■ EXERCISE BRIEF ■
In the data below, locate every line that contains the string "pyautogui" and copy each one in full.

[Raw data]
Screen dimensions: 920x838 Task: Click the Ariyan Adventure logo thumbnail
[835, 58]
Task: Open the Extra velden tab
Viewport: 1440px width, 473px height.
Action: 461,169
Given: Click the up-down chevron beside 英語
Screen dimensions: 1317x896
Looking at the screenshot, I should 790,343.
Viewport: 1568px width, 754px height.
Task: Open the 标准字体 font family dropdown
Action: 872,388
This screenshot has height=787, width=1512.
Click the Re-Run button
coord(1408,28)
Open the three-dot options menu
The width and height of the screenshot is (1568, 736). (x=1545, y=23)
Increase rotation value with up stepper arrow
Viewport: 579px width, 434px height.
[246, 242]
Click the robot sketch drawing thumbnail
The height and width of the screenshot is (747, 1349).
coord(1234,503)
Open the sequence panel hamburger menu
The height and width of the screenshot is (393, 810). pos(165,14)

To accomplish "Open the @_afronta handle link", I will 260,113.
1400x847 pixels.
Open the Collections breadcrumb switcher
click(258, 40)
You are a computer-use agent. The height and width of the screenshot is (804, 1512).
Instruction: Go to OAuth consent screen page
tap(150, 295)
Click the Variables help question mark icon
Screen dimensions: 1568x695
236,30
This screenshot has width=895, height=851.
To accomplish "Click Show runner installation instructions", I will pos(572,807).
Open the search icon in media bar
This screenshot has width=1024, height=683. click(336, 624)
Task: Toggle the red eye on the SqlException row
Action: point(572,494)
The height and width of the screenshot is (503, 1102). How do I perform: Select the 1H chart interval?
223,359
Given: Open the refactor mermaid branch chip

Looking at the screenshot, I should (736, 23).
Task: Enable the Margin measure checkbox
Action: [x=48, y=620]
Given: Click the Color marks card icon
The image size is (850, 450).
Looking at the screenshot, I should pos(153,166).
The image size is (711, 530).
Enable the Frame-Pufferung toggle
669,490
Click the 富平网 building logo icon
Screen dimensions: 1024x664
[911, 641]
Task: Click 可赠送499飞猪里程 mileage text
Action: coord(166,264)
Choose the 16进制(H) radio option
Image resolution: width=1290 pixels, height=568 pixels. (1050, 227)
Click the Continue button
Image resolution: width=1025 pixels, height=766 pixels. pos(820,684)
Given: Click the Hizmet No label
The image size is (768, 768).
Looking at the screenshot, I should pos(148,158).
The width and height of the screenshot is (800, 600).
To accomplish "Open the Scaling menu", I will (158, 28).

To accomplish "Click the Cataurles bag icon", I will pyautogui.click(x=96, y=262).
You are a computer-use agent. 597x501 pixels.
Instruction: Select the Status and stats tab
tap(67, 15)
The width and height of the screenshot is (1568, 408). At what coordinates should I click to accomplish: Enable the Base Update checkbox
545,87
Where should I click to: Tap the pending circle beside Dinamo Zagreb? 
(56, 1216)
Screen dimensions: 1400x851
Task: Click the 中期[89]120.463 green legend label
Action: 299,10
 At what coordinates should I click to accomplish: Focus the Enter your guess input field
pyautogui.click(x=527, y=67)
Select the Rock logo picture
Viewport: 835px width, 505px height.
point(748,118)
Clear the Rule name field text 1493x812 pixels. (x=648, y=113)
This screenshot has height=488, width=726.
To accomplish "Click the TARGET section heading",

■ OUTPUT FOR THIS EXERCISE ■
To accomplish "Click the Cataurles bag icon", I will pyautogui.click(x=96, y=262).
pyautogui.click(x=527, y=67)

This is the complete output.